+++ Exercise materials +++
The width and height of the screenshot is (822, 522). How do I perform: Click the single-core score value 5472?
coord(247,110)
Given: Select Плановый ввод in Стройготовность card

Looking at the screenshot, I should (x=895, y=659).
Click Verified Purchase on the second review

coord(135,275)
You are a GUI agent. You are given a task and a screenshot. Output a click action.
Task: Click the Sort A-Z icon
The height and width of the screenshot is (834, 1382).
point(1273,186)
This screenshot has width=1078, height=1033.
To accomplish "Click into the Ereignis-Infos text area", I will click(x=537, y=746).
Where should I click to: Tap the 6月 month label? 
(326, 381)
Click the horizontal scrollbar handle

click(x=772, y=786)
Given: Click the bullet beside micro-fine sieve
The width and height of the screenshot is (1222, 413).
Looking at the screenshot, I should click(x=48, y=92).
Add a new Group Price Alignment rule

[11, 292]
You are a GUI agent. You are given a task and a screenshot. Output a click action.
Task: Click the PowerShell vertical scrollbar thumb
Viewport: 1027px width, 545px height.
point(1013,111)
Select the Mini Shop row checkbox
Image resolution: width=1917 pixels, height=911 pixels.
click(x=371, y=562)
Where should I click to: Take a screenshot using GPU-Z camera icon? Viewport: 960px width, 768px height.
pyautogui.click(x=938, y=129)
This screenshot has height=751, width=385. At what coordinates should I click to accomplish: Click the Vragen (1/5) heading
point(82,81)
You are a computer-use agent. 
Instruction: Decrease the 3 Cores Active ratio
+++
## What to do
Your task is to write out, exactly, the line that contains "Given: Click the" and each line after it to the end of the data, with no other lines.

## Response to the task
Given: Click the bullet beside micro-fine sieve
The width and height of the screenshot is (1222, 413).
Looking at the screenshot, I should click(x=48, y=92).
Add a new Group Price Alignment rule

[11, 292]
You are a GUI agent. You are given a task and a screenshot. Output a click action.
Task: Click the PowerShell vertical scrollbar thumb
Viewport: 1027px width, 545px height.
point(1013,111)
Select the Mini Shop row checkbox
Image resolution: width=1917 pixels, height=911 pixels.
click(x=371, y=562)
Where should I click to: Take a screenshot using GPU-Z camera icon? Viewport: 960px width, 768px height.
pyautogui.click(x=938, y=129)
This screenshot has height=751, width=385. At what coordinates should I click to accomplish: Click the Vragen (1/5) heading
point(82,81)
You are a computer-use agent. 
Instruction: Decrease the 3 Cores Active ratio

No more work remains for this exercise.